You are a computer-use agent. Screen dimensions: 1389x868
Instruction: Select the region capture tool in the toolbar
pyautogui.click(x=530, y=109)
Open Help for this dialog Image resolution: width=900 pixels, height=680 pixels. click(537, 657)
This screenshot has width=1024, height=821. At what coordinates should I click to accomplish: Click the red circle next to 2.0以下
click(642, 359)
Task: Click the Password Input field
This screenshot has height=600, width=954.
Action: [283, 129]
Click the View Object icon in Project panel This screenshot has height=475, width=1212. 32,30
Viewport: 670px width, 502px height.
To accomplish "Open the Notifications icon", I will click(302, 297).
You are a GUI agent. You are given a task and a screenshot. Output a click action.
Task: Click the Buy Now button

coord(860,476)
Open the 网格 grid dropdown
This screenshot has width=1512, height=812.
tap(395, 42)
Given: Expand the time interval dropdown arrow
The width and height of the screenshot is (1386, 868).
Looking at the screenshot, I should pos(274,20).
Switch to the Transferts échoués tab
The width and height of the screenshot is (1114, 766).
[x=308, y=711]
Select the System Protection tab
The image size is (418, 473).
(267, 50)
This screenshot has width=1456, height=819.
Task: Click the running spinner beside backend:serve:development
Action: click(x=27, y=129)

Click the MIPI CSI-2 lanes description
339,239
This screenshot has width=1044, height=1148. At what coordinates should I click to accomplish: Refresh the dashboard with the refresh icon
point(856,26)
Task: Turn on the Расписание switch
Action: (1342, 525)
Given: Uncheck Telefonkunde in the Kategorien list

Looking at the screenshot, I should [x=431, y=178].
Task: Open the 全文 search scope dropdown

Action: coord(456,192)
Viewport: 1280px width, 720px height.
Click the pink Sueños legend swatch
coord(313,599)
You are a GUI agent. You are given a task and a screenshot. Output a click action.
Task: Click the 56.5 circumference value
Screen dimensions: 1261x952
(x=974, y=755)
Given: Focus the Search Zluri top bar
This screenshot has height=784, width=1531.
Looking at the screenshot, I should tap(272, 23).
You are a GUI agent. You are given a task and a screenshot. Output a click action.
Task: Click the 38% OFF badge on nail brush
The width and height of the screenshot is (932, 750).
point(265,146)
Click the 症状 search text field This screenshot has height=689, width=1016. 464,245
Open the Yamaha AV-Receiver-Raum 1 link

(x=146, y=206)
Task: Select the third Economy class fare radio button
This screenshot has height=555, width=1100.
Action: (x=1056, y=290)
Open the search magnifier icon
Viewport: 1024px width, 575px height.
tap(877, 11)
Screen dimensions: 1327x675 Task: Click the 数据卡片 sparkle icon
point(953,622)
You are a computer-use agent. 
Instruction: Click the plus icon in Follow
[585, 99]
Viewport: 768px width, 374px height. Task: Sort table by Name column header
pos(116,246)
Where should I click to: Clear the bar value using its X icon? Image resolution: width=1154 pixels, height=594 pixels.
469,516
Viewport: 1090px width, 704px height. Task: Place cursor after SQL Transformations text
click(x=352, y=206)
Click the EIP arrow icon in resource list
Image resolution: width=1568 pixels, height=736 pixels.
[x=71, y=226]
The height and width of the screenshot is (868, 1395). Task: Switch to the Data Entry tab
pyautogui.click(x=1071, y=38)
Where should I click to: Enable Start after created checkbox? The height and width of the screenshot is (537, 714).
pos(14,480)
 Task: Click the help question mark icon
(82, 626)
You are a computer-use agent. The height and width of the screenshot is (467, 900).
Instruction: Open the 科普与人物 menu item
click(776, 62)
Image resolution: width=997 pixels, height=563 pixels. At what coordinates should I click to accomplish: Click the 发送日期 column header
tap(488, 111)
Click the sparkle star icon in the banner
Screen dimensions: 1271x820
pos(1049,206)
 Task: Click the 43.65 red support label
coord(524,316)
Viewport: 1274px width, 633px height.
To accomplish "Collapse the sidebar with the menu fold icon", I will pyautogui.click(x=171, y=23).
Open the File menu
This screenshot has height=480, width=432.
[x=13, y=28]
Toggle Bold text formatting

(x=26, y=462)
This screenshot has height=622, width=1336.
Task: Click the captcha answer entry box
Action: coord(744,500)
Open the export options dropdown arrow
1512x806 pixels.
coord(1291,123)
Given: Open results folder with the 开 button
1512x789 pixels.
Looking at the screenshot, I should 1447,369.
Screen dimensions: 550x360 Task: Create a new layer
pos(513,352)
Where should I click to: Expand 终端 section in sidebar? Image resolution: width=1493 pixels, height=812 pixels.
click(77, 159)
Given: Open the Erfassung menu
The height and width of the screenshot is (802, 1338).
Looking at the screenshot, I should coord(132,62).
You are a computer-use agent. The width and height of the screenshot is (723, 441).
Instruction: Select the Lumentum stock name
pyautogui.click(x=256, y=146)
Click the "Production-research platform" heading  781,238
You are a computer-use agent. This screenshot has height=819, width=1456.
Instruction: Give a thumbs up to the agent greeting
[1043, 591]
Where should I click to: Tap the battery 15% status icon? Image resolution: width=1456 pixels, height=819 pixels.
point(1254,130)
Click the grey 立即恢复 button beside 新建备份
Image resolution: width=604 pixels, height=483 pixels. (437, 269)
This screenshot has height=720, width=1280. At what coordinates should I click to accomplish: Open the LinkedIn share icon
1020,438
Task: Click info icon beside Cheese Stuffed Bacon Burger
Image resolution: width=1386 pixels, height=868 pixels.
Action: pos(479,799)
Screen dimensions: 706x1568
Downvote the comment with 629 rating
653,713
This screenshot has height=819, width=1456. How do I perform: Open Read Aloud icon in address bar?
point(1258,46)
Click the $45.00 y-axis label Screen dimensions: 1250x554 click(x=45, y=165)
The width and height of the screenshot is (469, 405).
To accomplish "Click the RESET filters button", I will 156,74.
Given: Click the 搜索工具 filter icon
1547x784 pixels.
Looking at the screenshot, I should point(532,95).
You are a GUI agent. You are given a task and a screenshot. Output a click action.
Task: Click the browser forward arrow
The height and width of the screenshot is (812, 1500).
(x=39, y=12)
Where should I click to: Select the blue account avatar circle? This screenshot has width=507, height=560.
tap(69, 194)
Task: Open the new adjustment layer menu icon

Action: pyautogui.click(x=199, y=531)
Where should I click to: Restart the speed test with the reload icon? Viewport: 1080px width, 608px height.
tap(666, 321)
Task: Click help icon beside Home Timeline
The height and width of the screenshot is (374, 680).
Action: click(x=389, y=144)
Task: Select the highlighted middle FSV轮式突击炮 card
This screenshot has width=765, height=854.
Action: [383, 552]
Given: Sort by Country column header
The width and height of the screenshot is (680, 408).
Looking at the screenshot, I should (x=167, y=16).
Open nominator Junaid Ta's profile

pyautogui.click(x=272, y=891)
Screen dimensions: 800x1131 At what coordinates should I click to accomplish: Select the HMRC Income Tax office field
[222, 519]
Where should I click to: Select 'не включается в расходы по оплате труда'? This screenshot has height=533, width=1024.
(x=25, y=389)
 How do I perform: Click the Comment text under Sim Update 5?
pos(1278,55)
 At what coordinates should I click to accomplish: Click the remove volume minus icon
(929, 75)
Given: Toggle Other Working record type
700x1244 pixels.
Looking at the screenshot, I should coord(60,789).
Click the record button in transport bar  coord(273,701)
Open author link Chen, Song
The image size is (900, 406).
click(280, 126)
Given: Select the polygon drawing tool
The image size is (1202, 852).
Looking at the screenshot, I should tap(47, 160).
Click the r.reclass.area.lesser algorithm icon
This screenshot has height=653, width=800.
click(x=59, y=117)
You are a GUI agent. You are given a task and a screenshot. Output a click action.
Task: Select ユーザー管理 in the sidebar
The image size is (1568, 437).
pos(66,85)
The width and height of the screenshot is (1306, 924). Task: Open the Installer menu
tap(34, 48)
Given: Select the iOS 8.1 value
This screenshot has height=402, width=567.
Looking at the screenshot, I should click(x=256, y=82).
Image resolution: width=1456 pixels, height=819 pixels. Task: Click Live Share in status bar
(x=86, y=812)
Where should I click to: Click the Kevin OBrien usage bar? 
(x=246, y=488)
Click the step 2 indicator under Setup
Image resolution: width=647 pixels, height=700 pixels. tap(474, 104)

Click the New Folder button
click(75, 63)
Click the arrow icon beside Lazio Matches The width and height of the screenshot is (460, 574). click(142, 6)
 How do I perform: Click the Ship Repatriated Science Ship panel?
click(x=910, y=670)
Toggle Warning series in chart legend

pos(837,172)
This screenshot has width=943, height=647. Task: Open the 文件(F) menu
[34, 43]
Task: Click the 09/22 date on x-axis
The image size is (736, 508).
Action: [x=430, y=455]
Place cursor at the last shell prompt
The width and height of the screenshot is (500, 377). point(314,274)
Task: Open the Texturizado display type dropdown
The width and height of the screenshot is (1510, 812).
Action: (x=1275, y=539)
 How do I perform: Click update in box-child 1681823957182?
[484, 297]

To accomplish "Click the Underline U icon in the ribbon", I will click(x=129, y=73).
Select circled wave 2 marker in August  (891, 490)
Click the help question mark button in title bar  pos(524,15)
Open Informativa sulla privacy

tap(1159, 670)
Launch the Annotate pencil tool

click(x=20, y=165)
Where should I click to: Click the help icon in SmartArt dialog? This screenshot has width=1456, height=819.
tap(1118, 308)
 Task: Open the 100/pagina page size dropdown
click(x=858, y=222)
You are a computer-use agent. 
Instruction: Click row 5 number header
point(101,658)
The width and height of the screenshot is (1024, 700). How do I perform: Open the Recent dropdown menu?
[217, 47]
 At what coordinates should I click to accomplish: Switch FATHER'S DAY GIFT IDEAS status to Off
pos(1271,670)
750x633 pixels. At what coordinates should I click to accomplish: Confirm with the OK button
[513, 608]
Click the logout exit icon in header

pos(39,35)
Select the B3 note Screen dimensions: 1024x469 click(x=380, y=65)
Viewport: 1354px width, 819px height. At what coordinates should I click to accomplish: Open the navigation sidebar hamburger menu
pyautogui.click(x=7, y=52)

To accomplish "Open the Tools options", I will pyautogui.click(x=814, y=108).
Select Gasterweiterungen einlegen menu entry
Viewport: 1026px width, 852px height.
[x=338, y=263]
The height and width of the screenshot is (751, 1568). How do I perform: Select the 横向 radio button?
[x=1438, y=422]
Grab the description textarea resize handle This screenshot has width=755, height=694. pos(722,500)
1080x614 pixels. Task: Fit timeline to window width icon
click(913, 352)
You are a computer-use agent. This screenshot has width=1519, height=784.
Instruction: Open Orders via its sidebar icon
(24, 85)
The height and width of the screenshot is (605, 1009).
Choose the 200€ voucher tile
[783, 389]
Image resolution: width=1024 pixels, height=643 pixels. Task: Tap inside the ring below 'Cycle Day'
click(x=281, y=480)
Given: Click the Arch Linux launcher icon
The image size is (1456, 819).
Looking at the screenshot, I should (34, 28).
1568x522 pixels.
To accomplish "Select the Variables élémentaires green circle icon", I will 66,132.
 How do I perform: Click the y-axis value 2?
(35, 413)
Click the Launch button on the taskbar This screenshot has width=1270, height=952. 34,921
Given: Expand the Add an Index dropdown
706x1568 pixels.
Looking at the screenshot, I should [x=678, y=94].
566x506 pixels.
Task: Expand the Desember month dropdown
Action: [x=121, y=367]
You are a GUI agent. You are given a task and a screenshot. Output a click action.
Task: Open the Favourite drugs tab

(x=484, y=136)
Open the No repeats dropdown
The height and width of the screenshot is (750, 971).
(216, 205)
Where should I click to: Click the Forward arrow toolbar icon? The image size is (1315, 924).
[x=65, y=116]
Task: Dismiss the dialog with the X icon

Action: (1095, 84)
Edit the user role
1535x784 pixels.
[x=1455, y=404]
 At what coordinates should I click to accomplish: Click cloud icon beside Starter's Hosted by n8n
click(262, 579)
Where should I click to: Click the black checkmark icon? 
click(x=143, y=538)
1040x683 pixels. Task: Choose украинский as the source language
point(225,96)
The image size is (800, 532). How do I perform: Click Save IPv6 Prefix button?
◆ ◆ ◆ ◆
▸ INSTRUCTIONS TO FOLLOW:
Reproduce verbatim the lines of the data between the one holding "Given: Select the polygon drawing tool" and the one holding "click(x=59, y=117)", inclusive.

▸ ANSWER TO THE PROBLEM:
Given: Select the polygon drawing tool
The image size is (1202, 852).
Looking at the screenshot, I should tap(47, 160).
Click the r.reclass.area.lesser algorithm icon
This screenshot has height=653, width=800.
click(x=59, y=117)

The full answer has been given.